▶ **RECORDS PROVIDED**:
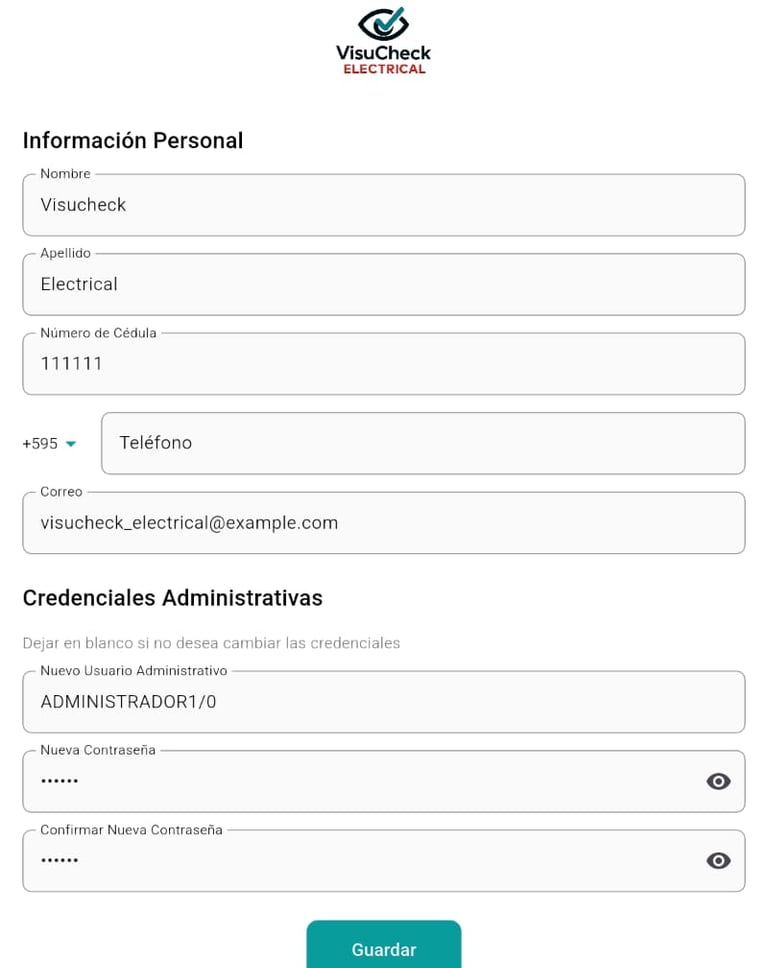
Task: Click the Dejar en blanco hint text
Action: (211, 643)
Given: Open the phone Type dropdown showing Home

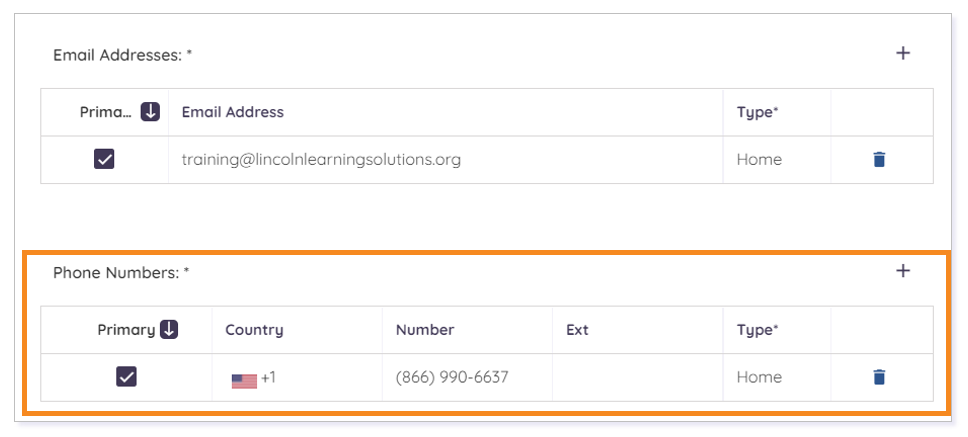Looking at the screenshot, I should coord(777,377).
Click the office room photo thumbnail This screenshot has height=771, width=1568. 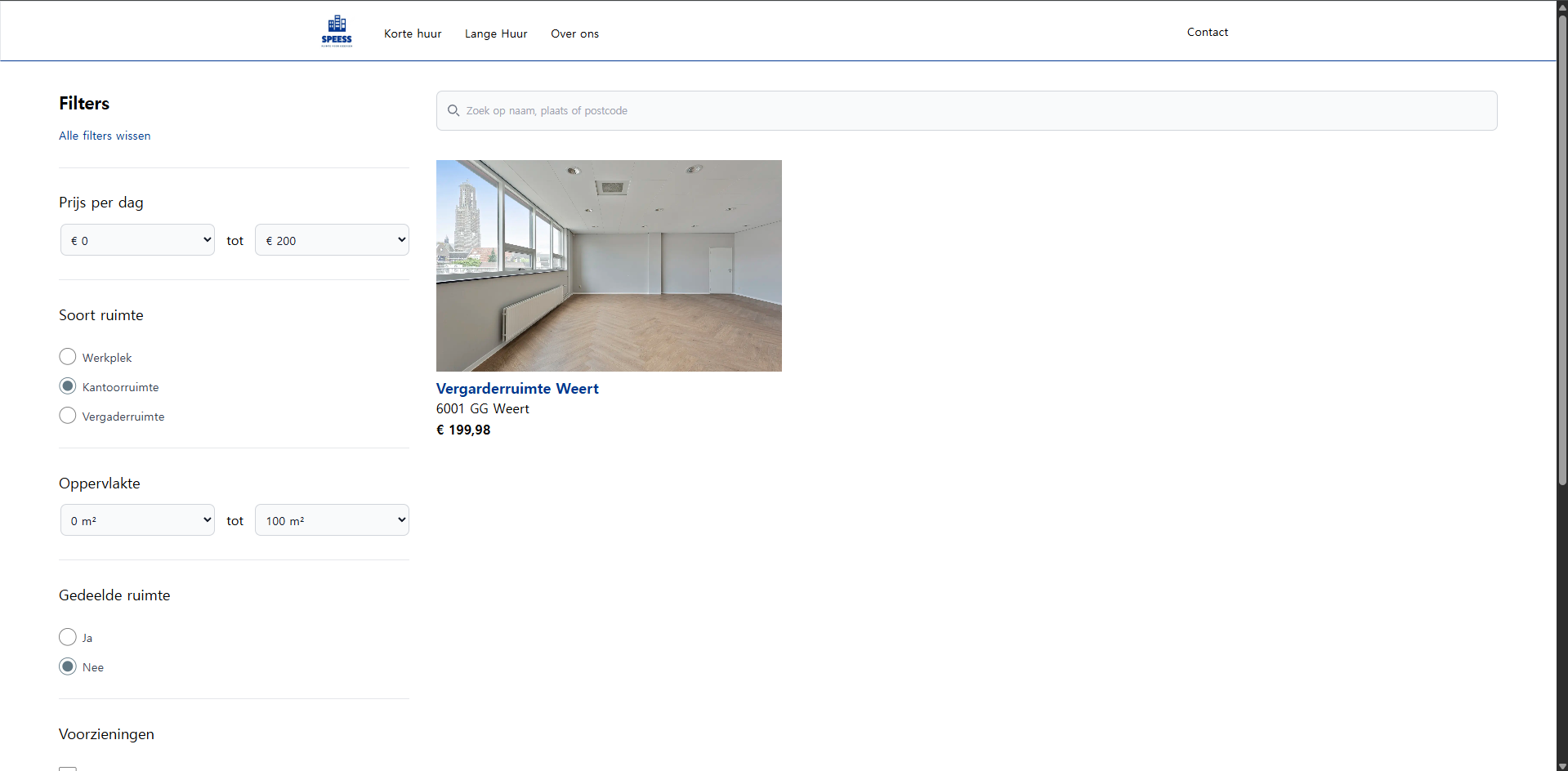tap(609, 265)
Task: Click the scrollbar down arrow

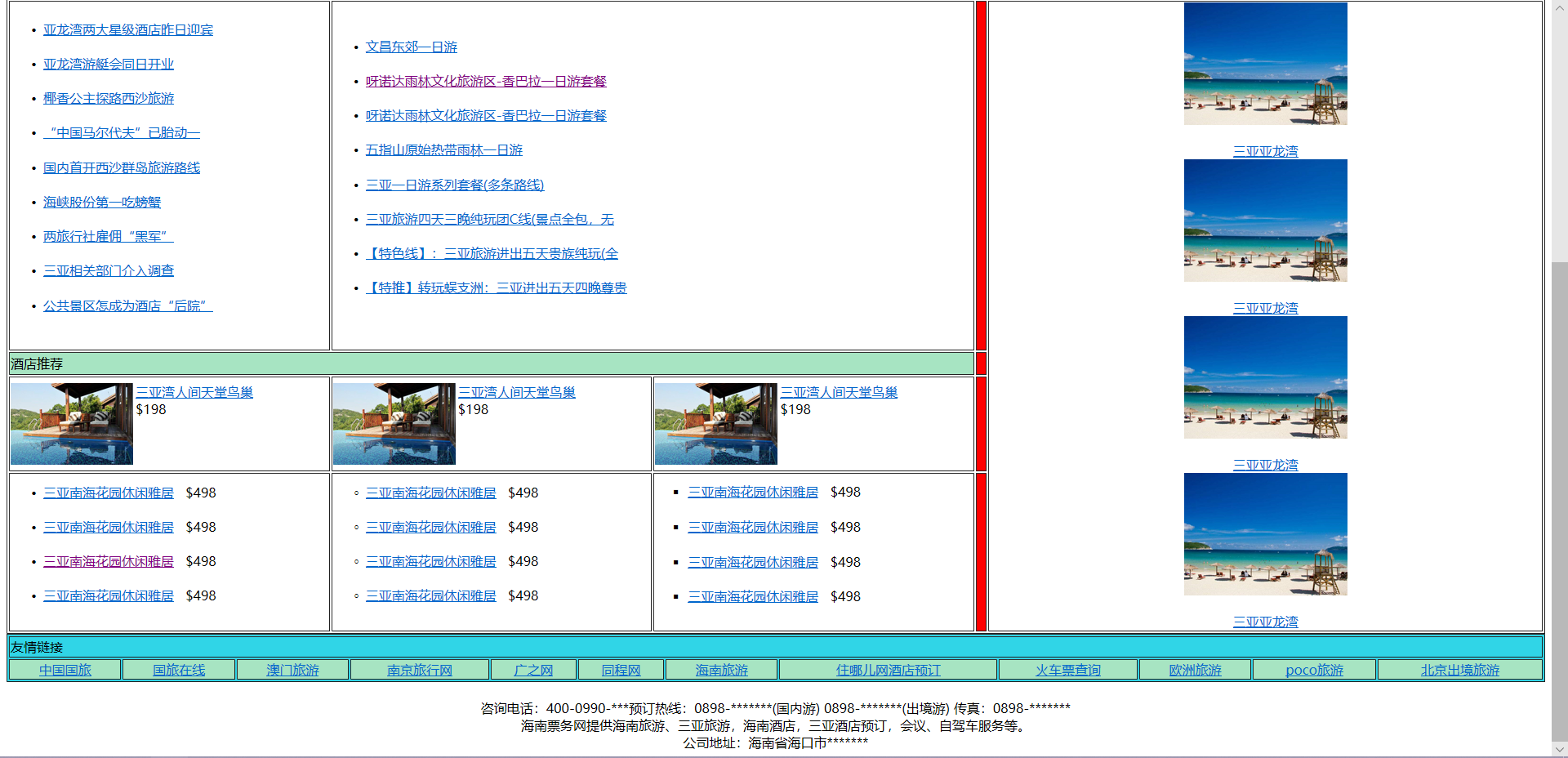Action: 1559,749
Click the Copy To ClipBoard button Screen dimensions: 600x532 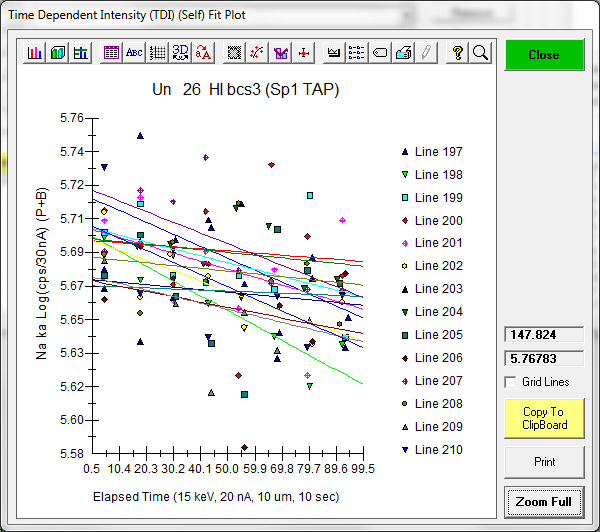(x=543, y=418)
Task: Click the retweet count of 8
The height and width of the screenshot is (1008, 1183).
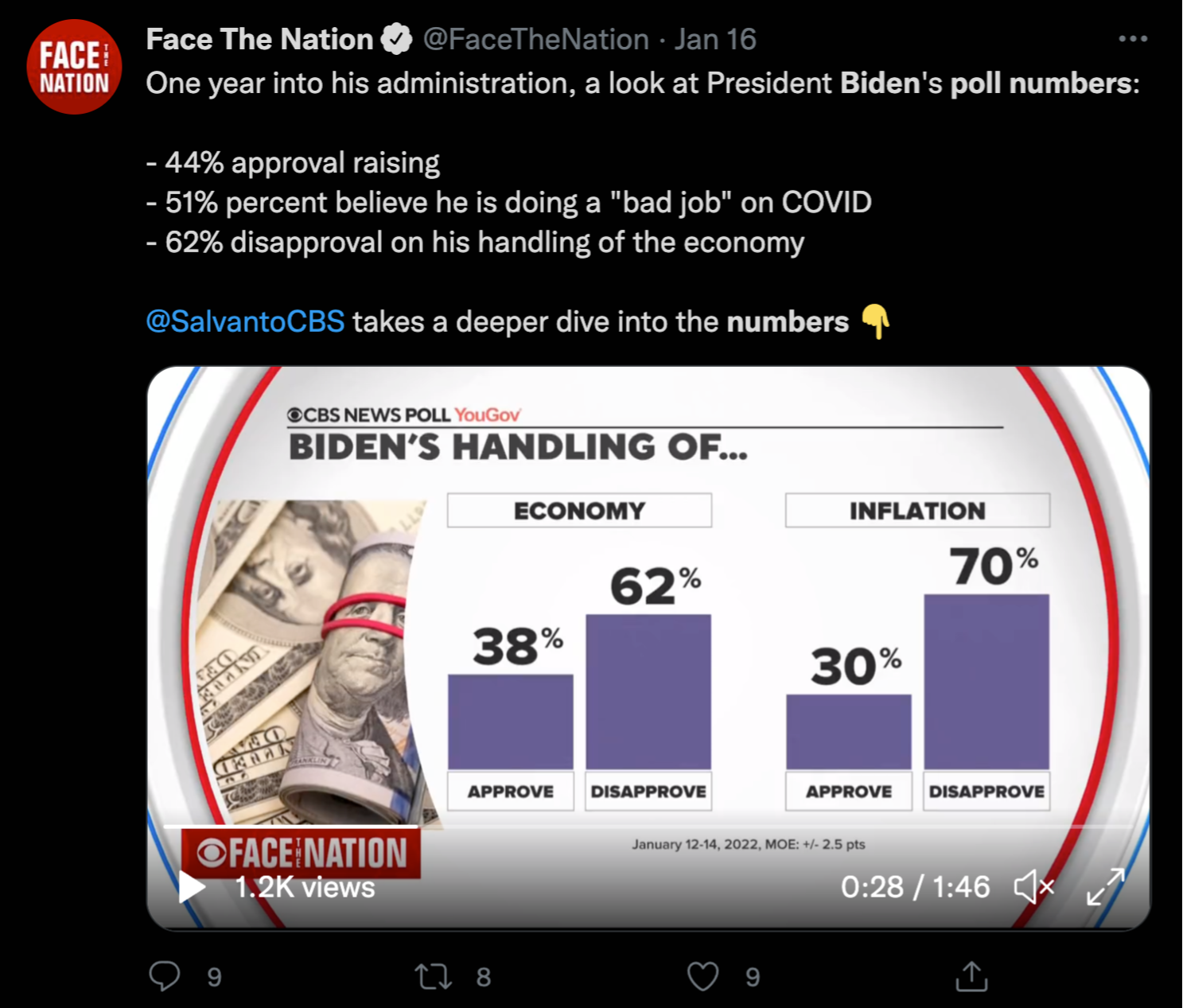Action: pyautogui.click(x=483, y=977)
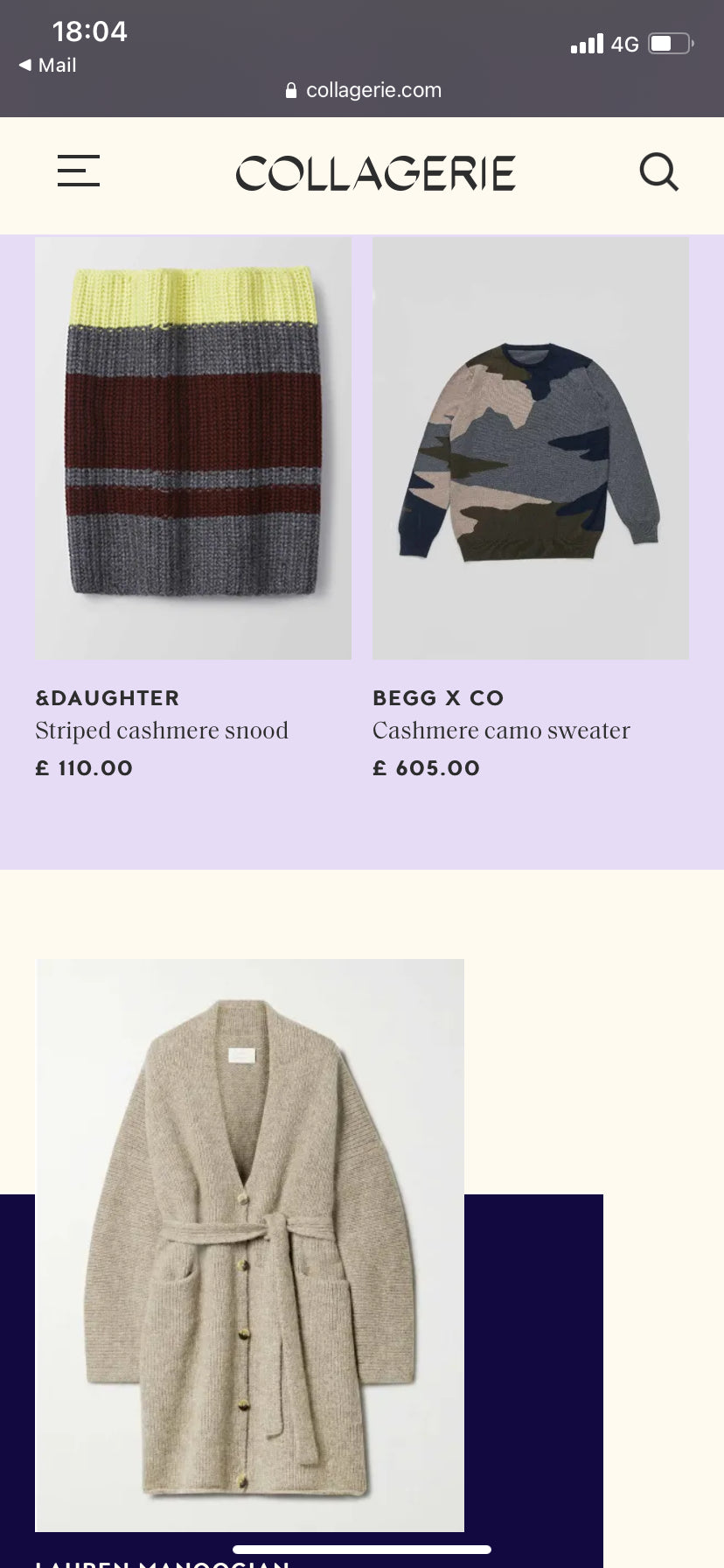Tap the cellular signal bars icon
The width and height of the screenshot is (724, 1568).
[587, 43]
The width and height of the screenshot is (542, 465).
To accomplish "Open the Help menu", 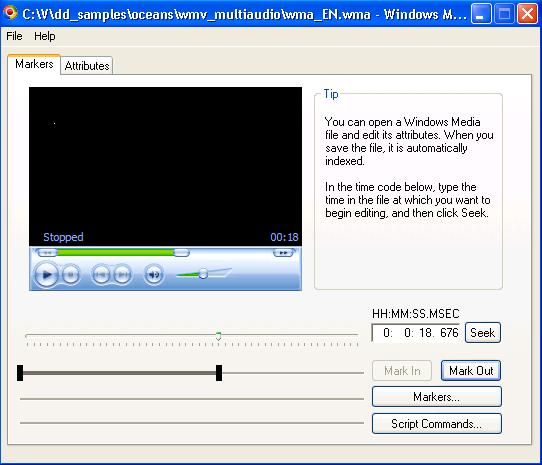I will coord(45,36).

▶ **TASK TO CARRY OUT**: Find the line with "The height and" in the data above, and from there retype each line exactly through the line with "The width and height of the screenshot is (542, 465).", skipping the pictures along the way.

▶ **ANSWER TO THIS TASK**:
The height and width of the screenshot is (1008, 1183).
Action: pyautogui.click(x=483, y=977)
Tap the cellular signal bars icon
The width and height of the screenshot is (724, 1568).
[587, 43]
The width and height of the screenshot is (542, 465).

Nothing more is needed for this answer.